NASM源码中的数据结构

Table of Contents

1 概述

NASM是一个模块化的,可重用的汇编器(有关这方面的内容请参照 源码中的doc\internal.doc文件)。它涉及到的数据结构有数组,链表和HASH表等。

2 详解

  1. 用数组存储表达式求值程序计算出的值。

由于这些生成的值只会被用来查询,不会被修改,所以很适合用数组来表示。

/*
 * Expression-evaluator datatype. Expressions, within the
 * evaluator, are stored as an array of these beasts, terminated by
 * a record with type==0. Mostly, it's a vector type: each type
 * denotes some kind of a component, and the value denotes the
 * multiple of that component present in the expression. The
 * exception is the WRT type, whose `value' field denotes the
 * segment to which the expression is relative. These segments will
 * be segment-base types, i.e. either odd segment values or SEG_ABS
 * types. So it is still valid to assume that anything with a
 * `value' field of zero is insignificant.
 */
typedef struct {
    long type;                             /* a register, or EXPR_xxx */
    long value;                            /* must be >= 32 bits */
} expr;
  1. 通过HASH值将数组和链表结合在一起来存储预处理中遇到的宏。

这样HASH数组中的每一项都指向一个链表,链表中的每个结点都存储着一个宏的相关信息, 而且各个结点宏名字具有相同的HASH值。这种数组和链表通过HASH算法结合在一起的结构 可以更加快速地找到指定名字的宏。

  1. NASM在运行时会动态分配两块内存。

一块用来进行随机内存存取,以树状结构表示,每个叶结点中存储实际的数据;

另一块用来进行顺序内存存取,以链状结构表示。

这样程序在需要许多小的内存块时就不必每次去分配,只在已分配的内存块被用 完时再分配。即提高了效率,也易于管理。

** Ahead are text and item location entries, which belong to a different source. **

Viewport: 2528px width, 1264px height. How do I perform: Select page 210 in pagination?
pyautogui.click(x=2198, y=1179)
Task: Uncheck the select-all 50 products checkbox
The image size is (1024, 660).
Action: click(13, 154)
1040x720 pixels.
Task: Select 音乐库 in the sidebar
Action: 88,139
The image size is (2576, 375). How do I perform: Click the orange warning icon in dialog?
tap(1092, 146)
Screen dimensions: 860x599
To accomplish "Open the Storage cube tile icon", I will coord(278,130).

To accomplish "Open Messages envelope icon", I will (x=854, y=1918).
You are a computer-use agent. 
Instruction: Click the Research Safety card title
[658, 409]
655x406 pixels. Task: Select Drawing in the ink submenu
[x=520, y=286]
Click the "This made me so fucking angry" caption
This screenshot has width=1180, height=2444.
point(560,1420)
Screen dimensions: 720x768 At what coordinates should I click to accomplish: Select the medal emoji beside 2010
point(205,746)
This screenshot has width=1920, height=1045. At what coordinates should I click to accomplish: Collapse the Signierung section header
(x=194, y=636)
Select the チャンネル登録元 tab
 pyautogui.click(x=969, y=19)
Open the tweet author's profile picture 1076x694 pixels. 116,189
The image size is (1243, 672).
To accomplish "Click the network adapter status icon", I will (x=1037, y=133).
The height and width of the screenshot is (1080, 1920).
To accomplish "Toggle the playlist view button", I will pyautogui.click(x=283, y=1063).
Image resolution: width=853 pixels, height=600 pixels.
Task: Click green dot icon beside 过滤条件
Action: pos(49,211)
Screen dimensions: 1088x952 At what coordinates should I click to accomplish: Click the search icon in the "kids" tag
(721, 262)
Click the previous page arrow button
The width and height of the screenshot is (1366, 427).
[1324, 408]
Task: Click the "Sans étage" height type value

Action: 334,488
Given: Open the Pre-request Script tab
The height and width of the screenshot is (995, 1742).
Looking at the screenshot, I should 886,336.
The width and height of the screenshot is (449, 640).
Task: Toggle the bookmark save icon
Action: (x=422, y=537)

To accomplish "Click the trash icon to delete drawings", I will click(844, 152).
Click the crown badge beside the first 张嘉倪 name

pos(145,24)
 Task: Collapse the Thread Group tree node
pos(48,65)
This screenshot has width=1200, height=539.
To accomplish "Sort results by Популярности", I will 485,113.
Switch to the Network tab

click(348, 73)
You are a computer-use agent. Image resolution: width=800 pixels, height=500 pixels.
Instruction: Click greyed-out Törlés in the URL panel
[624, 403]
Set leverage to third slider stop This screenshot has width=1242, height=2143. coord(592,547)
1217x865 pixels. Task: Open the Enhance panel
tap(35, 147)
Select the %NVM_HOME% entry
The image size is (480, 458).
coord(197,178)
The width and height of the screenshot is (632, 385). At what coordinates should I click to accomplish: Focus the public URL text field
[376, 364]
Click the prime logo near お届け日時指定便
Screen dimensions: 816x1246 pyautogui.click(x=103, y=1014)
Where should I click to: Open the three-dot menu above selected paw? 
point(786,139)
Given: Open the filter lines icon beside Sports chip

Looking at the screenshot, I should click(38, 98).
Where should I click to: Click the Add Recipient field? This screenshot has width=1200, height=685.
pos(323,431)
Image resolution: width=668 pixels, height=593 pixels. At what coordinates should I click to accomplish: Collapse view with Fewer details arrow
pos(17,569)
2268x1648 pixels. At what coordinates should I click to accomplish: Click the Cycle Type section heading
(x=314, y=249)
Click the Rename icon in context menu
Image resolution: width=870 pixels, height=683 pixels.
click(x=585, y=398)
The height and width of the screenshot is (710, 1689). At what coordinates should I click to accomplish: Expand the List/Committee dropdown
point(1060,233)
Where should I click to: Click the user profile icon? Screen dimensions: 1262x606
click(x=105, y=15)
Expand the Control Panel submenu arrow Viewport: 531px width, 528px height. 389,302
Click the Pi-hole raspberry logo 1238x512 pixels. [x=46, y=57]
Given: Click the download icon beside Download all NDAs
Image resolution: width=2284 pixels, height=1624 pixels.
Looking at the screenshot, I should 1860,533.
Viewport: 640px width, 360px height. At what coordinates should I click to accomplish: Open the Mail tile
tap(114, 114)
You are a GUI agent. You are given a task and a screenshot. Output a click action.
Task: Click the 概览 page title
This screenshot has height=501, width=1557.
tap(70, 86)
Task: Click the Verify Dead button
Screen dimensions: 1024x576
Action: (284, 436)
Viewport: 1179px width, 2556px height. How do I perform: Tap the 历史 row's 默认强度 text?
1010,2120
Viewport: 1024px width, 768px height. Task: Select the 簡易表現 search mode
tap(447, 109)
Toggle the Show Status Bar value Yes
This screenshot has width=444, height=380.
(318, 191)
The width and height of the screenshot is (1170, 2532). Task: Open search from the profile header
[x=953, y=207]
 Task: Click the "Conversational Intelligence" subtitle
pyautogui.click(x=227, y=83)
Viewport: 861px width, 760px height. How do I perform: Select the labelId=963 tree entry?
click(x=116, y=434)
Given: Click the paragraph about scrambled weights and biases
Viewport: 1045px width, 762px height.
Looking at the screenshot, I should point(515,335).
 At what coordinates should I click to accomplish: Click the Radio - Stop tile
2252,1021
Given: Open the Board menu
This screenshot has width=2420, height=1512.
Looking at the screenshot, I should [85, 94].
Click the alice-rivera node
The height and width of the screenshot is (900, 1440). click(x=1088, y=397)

SAA :dynamic sequential-access array.

RAA :dynamic random access array.

struct SAA {
    /*
     * members `end' and `elem_len' are only valid in first link in
     * list; `rptr' and `rpos' are used for reading
     */
    struct SAA *next, *end, *rptr;
    long elem_len, length, posn, start, rpos;
    char *data;
};

struct RAA {
    /*
     * Number of layers below this one to get to the real data. 0
     * means this structure is a leaf, holding RAA_BLKSIZE real
     * data items; 1 and above mean it's a branch, holding
     * RAA_LAYERSIZE pointers to the next level branch or leaf
     * structures.
     */
    int layers;
    /*
     * Number of real data items spanned by one position in the
     * `data' array at this level. This number is 1, trivially, for
     * a leaf (level 0): for a level 1 branch it should be
     * RAA_BLKSIZE, and for a level 2 branch it's
     * RAA_LAYERSIZE*RAA_BLKSIZE.
     */
    long stepsize;
    union RAA_UNION {
    struct RAA_LEAF {
        long data[RAA_BLKSIZE];
    } l;
    struct RAA_BRANCH {
        struct RAA *data[RAA_LAYERSIZE];
    } b;
    } u;
};
  1. 其它

每条合法指令的模板如下表示:

struct itemplate {
    int opcode;                    /* the token, passed from "parser.c" */
    int operands;                  /* number of operands */
    long opd[3];                   /* bit flags for operand types */
    const char *code;              /* the code it assembles to */
    unsigned long flags;           /* some flags */
};

其中在第四项code中,用特定的值来表示生成的机器码中可能出现的情况, 比如若指令模板中存在\320,则表示该指令需要一个固定大小为16位的 操作数。这样,如果目标代码为32位时,机器码就需要一个操作数前缀。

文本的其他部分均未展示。